Fat Albert

Starring Kenan Thompson, Kyla Pratt, and Jermaine Williams. Rated PG.

Seldom, if ever, has a fictional character been given longer or more intense thought from his creator than has Fat Albert. Inspired by memories of 1940s North Philadelphia, Fat Albert first emerged in Bill Cosby's early '60s monologues. After becoming a television star with I Spy, Cosby commenced university studies in education. Theories of learning merged with further reminiscences, yielding Cosby's hit cartoon series. Overcoming crappy Filmation production values with clever banter and a genial spirit, the Fat Albert and the Cosby Kids show ran from 1972 to 1984. The project also fuelled Cosby's doctoral thesis: "An Integration of the Visual Media Via Fat Albert and the Cosby Kids into the Elementary School Curriculum as a Teaching Aid and Vehicle to Achieve Increased Learning".

And now the show has become a live-action comedy feature film. Cosby is still hands-on with Fat Albert, cowriting the script with Charles Kipps and taking a brief but significant cameo. Cosby also exercised his producer muscle by turfing Forest Whitaker from the director's chair and handing the reins to Joel Zwick (My Big Fat Greek Wedding).
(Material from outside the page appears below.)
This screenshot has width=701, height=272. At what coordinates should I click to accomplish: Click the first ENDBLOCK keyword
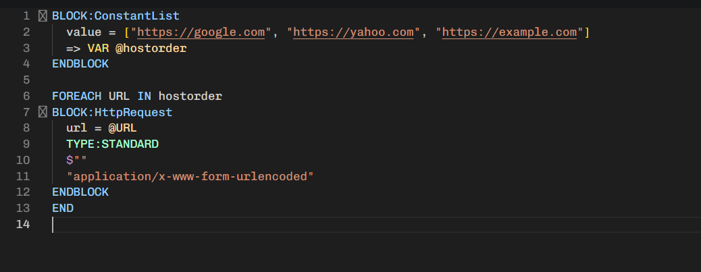80,64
The movie opens in North Philadelphia, present day. Doris, a depressed high-schooler, is watching Fat Albert on TV. A tear falls on the remote control, magically creating a portal between the cartoon and the real world. Always eager to help someone in distress, Fat Albert leads his friends through the portal and into Doris's apartment. Their appearance does little to reassure Doris of her own mental health or social status, especially when the Junkyard Gang decides to tag along with her to school. But the transition delights the kids, especially Fat Albert (Kenan Thompson, noted for his Cosby impression on Saturday Night Live), who longs to remain in three-dimensional form.

As a metafictional memoir--cum--
pedagogic instrument, Fat Albert is utterly unique. Cosby appears (as himself) to provide exposition, while the script reflects his long-standing social views. The movie contrasts the values of politeness, altruism, and community with those of selfishness, isolation, and aggression. Cosby himself did the same in commencement addresses earlier this year that were savaged by the black press, which viewed him as a self-loathing reactionary. Presumably, the movie's use of slapstick and broad caricature are meant to sweeten these messages.

Ambition does not necessarily produce entertainment, though. Although I was mildly diverted by the on-screen activity, I felt no particular affection for pouty Doris, the main character. Nor could I identify with Fat Albert, Mushmouth, Old Weird Harold, Rudy, or Bill, as presented here. By design, the Junkyard Gang were anachronisms even in their '70s heyday, and the movie does them no service by further distancing them from reality as "cartoons sprung to life". In their own milieu, the gang members were not geeky phantasms but confident, likable, and well-adjusted kids that you'd want as friends.

Leonard Part 6 and Ghost Dad should have warned Cosby that he has no success with magic/fantasy plots. Cosby's near-hegemonic status in '80s entertainment, with The Cosby Show, best-selling books, and commercial endorsements, was founded in realistic storytelling. The tragedy of Fat Albert is not that it is silly and mediocre, but that its mediocrity wastes the opportunity to repatriate the civilizing influence of Bill Cosby from accidental self-exile on the margins of pop culture.